Git best practices on Site Factory

You should treat your Git repository that is hosted by Acquia as a repository for build artifacts created as part of your continuous integration (CI) setup, with your chosen workflow determining how direct changes are prepared for inclusion through CI. Depending on the size of your team, Acquia recommends that you use either the Feature branch workflow or the Gitflow workflow as you develop and maintain your Site Factory code.

For more information about using Git, including clients and basic commands, see Using Git.

Feature branch workflow

The feature branch workflow is a development style that is well-suited for small teams, which encourages having all feature development work take place on a dedicated branch of your Git repository, instead of committing locally to the standard master branch. A sample workflow is as follows:

  1. A developer creates a new branch (based on the master branch) to start work on a new feature.

  2. When the work is completed, the feature branch is pushed back to the origin, which is the remote of the developer’s forked repository.

  3. The developer opens a pull request against master, giving other team members the chance to review the developer’s work.

  4. After the developer’s work is accepted, it is merged into the master branch.

Larger teams should instead consider the Gitflow workflow as it provides better release management than the simpler feature branch workflow.

Gitflow workflow

The Gitflow workflow extends the feature branch workflow by requiring developers to submit pull requests against a develop branch which serves as an integration branch for new feature, while maintaining a stable master branch that remains in a good state.

Here is a description of a sample workflow based on Gitflow:

  1. A developer creates a new branch (based on an up-to-date develop branch) to start work on a new feature.

  2. When the developer completes work, the feature branch is pushed back to the origin, which is the remote of the developer’s forked repository.

  3. The developer opens a pull request against the develop branch, giving other team members the chance to review the developer’s work prior to merging into the develop branch.

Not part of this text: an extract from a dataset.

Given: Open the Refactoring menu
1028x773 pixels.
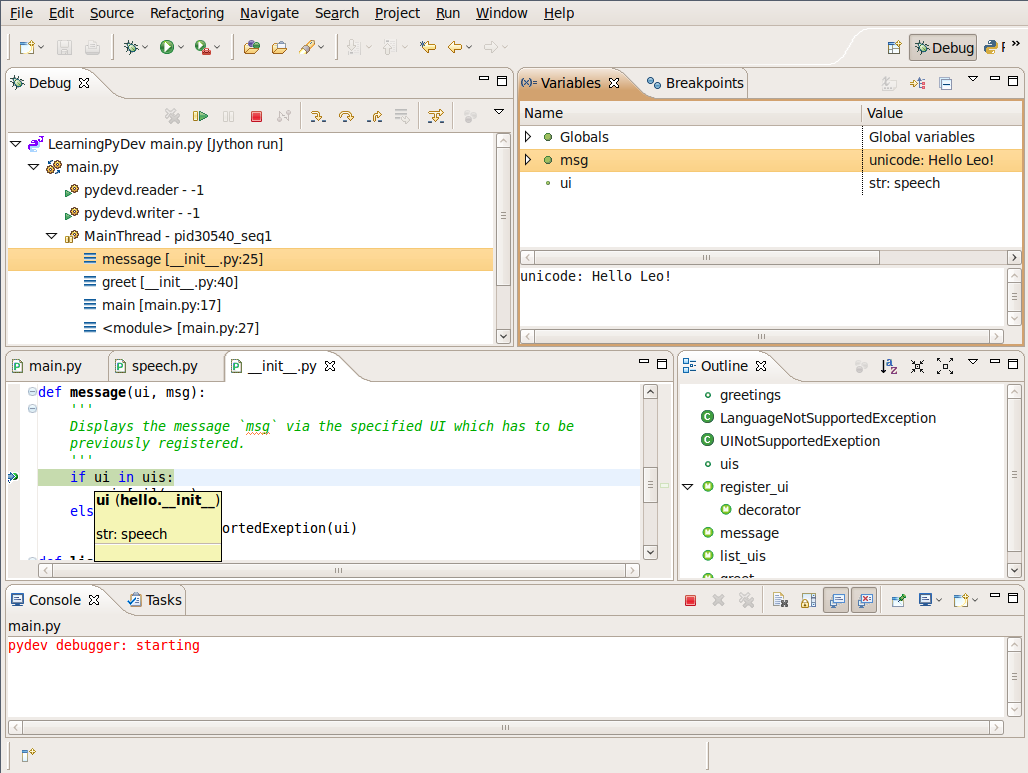Looking at the screenshot, I should [187, 13].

  4. After the pull request is approved and the features merged into the develop branch, a new release branch is created off of the develop branch.

  5. The development team continues to create feature branches off of the develop branch, while the release team prepares the release branch to add only what is necessary for the release.

  6. As part of releasing the code, the release branch is merged back into master.

  7. The develop branch is rebased onto master to incorporate the changes made in the latest release.

In this development strategy, any needed hotfixes are merged directly into a hotfix branch, which can then be merged with master.

Production is an artifact of development

The underlying principle: production is an artifact of development. Put differently, the things that you need to run your Drupal site in a production capacity are not the same things that you need to develop your Drupal site locally.

For instance, you can use a suite of tools like Lando, Documentation, CHANGELOGs, Unoptimized Images, PHP CodeSniffer, and SASS to develop your Drupal application. These are tools used to produce your site, but not your site. Therefore, these tools do not belong on your production server.

The build process is intended to take your development “source” code and produce an artifact that is production ready. Often, this means removing development-only packages, sanitizing your codebase, and optimizing your application for performance.